**Brief:**
Reproduce the data, keeping every word exactly as it is.

Dataset entries
◆ ◆ ◆ ◆ ◆ ◆ ◆

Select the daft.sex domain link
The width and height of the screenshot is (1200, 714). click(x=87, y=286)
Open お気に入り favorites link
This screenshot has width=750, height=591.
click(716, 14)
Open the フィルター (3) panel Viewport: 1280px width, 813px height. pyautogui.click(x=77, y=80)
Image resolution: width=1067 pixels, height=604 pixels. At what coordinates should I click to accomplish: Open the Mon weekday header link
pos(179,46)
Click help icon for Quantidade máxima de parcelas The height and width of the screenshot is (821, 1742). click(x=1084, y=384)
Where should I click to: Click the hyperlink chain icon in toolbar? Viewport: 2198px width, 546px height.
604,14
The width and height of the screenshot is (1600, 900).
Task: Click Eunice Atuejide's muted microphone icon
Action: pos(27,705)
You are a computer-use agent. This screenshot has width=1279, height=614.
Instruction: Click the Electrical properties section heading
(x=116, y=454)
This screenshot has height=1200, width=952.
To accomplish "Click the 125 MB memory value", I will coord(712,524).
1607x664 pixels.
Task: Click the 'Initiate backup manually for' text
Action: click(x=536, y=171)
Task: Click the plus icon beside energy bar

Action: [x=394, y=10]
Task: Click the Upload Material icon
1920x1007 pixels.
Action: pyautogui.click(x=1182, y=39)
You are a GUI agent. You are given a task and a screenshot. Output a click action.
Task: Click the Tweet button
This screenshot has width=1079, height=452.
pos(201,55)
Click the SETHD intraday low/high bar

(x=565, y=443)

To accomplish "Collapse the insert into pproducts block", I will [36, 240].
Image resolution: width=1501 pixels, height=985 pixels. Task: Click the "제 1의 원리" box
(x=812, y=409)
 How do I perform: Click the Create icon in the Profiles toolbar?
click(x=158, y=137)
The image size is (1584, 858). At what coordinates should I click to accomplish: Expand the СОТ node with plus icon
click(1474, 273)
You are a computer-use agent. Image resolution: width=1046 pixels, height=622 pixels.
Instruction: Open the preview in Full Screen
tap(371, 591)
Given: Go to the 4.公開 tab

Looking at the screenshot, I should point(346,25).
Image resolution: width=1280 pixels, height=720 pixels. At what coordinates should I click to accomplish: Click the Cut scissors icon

◆ ◆ ◆ ◆ ◆ ◆ ◆

**Your response:**
Select the daft.sex domain link
The width and height of the screenshot is (1200, 714). click(x=87, y=286)
Open お気に入り favorites link
This screenshot has width=750, height=591.
click(716, 14)
Open the フィルター (3) panel Viewport: 1280px width, 813px height. pyautogui.click(x=77, y=80)
Image resolution: width=1067 pixels, height=604 pixels. At what coordinates should I click to accomplish: Open the Mon weekday header link
pos(179,46)
Click help icon for Quantidade máxima de parcelas The height and width of the screenshot is (821, 1742). click(x=1084, y=384)
Where should I click to: Click the hyperlink chain icon in toolbar? Viewport: 2198px width, 546px height.
604,14
The width and height of the screenshot is (1600, 900).
Task: Click Eunice Atuejide's muted microphone icon
Action: pos(27,705)
You are a computer-use agent. This screenshot has width=1279, height=614.
Instruction: Click the Electrical properties section heading
(x=116, y=454)
This screenshot has height=1200, width=952.
To accomplish "Click the 125 MB memory value", I will coord(712,524).
1607x664 pixels.
Task: Click the 'Initiate backup manually for' text
Action: click(x=536, y=171)
Task: Click the plus icon beside energy bar

Action: [x=394, y=10]
Task: Click the Upload Material icon
1920x1007 pixels.
Action: pyautogui.click(x=1182, y=39)
You are a GUI agent. You are given a task and a screenshot. Output a click action.
Task: Click the Tweet button
This screenshot has width=1079, height=452.
pos(201,55)
Click the SETHD intraday low/high bar

(x=565, y=443)

To accomplish "Collapse the insert into pproducts block", I will [36, 240].
Image resolution: width=1501 pixels, height=985 pixels. Task: Click the "제 1의 원리" box
(x=812, y=409)
 How do I perform: Click the Create icon in the Profiles toolbar?
click(x=158, y=137)
The image size is (1584, 858). At what coordinates should I click to accomplish: Expand the СОТ node with plus icon
click(1474, 273)
You are a computer-use agent. Image resolution: width=1046 pixels, height=622 pixels.
Instruction: Open the preview in Full Screen
tap(371, 591)
Given: Go to the 4.公開 tab

Looking at the screenshot, I should point(346,25).
Image resolution: width=1280 pixels, height=720 pixels. At what coordinates should I click to accomplish: Click the Cut scissors icon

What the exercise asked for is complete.